Authors: Barzelay Aya, Levy Ran, Katz Sebastian, Kohn Emmanuelle, Nitzan Anat, Meilik Benjamin, Loewesntein Anat, Krief Bryan and Adiel Barak
Subcutaneous adipose tissue derived mesenchymal stem cells (ASCs) are an attractive cell population for cell therapy applications. Cell culture conditions vary among reported protocols and can affect the quality of stem cells. The aim of this study was to determine the effect of glucose concentration on adipose tissue derived mesenchymal stem cells' culture. ASCs were isolated from subcutaneous fat of patients undergoing abdominoplasty. Cells were cultured with glucose concentration of 4.5 grams/liter or 1 gram/liter. The phenotypic characterization of the stem cells was evaluated by immunostaining and FACS analysis. Proliferation was assessed by division rate study.
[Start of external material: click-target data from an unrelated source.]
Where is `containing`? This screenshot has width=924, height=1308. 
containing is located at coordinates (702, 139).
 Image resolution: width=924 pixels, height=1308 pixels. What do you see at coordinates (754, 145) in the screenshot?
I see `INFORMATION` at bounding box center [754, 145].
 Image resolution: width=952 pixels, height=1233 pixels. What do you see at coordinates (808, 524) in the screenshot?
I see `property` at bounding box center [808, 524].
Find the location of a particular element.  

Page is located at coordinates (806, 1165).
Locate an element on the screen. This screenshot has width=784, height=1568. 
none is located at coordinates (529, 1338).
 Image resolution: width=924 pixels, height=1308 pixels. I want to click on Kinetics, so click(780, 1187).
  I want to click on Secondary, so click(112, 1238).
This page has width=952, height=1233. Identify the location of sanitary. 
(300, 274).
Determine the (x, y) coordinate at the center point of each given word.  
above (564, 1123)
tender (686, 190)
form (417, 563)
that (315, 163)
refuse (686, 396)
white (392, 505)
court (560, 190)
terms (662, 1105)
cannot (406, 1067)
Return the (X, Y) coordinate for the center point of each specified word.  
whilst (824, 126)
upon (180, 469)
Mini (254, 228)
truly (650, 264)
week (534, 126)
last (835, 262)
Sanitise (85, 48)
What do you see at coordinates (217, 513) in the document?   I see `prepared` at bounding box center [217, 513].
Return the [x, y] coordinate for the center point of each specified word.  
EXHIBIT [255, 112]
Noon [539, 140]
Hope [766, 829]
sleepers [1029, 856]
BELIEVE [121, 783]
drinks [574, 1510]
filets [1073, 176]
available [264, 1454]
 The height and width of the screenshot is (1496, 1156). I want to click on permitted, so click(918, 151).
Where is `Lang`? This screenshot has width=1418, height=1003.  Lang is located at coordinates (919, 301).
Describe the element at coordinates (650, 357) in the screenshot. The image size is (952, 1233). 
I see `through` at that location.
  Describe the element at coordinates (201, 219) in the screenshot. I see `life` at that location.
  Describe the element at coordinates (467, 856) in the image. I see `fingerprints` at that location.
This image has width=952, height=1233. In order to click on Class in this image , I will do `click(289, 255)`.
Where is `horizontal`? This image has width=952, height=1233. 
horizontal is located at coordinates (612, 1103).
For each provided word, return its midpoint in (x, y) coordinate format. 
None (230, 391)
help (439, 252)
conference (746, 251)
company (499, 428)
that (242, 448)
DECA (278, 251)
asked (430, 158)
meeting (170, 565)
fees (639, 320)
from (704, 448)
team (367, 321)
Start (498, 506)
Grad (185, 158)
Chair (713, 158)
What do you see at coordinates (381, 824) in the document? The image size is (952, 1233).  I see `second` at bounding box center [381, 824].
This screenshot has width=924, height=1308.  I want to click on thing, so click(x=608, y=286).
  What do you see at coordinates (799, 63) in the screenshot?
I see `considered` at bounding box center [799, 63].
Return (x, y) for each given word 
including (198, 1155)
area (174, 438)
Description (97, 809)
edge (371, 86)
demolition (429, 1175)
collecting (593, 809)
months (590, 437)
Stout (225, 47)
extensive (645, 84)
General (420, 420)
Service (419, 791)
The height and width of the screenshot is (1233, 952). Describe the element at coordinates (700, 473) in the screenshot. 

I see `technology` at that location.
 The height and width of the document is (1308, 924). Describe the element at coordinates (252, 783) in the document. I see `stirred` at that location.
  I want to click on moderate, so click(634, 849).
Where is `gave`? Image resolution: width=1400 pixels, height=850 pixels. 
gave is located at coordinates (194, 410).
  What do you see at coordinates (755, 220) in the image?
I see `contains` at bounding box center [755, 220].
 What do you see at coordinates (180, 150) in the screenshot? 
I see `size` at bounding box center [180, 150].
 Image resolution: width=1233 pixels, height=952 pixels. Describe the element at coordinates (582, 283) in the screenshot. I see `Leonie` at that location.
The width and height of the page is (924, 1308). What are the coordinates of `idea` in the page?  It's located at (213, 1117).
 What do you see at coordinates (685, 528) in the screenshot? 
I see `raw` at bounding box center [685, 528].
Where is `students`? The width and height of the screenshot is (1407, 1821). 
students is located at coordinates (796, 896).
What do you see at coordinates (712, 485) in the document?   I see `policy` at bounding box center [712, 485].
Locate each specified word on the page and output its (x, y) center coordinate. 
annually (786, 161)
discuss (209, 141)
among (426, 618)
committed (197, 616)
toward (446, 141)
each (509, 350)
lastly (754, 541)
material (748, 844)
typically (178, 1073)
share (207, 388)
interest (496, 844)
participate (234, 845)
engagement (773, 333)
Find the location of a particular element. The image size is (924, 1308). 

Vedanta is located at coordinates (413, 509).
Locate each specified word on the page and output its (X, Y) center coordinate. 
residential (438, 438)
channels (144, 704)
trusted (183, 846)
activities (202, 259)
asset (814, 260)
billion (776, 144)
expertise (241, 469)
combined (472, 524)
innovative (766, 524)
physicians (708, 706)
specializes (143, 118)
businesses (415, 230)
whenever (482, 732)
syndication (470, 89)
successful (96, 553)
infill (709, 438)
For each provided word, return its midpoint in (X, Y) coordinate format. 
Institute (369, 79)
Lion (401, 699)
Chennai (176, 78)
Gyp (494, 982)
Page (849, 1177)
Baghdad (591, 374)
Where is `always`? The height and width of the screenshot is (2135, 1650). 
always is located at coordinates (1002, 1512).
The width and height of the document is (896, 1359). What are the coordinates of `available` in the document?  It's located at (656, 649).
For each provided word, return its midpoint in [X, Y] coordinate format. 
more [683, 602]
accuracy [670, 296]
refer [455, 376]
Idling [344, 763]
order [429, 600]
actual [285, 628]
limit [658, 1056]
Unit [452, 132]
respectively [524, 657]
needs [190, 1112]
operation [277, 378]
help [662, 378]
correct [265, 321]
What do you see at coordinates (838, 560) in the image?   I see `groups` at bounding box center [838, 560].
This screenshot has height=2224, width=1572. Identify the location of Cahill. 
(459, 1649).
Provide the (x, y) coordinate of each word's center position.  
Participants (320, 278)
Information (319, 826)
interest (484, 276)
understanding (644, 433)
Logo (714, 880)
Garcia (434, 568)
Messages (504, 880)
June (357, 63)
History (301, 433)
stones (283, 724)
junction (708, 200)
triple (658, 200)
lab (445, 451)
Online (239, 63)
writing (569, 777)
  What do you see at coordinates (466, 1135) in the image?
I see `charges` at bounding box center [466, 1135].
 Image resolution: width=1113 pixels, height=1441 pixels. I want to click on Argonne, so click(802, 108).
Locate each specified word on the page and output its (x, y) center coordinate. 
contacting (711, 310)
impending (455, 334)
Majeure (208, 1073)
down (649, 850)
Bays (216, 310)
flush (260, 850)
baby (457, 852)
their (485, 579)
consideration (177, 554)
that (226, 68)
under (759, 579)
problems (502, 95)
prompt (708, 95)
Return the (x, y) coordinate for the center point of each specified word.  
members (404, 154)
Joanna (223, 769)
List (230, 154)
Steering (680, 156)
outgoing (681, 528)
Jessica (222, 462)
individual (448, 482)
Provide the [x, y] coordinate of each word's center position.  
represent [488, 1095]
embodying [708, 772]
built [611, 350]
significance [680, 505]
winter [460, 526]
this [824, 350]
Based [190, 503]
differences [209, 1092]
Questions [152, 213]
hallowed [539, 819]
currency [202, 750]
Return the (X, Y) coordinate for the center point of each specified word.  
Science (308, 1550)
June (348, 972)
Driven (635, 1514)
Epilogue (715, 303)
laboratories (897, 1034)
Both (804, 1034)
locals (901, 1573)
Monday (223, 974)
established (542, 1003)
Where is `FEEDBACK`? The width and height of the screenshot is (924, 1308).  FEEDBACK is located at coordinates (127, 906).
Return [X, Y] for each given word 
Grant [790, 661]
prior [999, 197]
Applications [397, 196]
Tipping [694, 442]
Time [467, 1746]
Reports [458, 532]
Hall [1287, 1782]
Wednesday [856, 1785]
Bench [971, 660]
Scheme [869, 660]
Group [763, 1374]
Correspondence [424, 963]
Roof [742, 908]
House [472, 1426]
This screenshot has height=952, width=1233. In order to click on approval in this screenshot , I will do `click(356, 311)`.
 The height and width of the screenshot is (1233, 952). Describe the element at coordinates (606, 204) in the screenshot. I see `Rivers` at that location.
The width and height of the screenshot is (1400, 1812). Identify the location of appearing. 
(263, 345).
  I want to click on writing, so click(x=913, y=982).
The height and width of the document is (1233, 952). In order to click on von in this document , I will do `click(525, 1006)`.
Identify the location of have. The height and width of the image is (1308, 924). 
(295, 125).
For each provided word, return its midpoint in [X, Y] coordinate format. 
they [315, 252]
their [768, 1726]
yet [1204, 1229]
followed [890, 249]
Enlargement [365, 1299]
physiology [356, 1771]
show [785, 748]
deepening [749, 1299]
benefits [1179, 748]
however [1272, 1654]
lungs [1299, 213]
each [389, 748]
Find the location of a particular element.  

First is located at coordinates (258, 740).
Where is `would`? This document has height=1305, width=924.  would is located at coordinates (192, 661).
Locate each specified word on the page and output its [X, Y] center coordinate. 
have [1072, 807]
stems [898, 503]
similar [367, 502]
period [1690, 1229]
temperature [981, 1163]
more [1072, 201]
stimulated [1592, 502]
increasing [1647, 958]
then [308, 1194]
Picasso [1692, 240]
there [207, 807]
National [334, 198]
Senescence ratio was evaluated by beta galactosidase assay at an advanced passage. Gene profiling for senescence was performed by real time PCR and western blot. Multipotency ability was evaluated by differentiation studies. Culturing adipose tissue derived mesenchymal stem cells with high glucose resulted in reduced proliferative capacity (DMEM high glucose 53 ± 7.5 h, DMEM low glucose 32 ± 4 h), and increased senescence ratio (DMEM high glucose 50% ± 3, DMEM low glucose 23.4% ± 9). Gene profiling revealed decreased Ki67 and PCNA expression and western blot analysis revealed decreased NOX-4 expression in stem cells cultured with high glucose. Moreover, ASCs cultured with high glucose exhibited poorer differentiation potential in comparison to cells cultured with low glucose. In conclusion, culturing ASCs with high glucose resulted in decreased division rate and proliferative capacity, early senescence, lower expression of NOX-4, and reduced multipotency.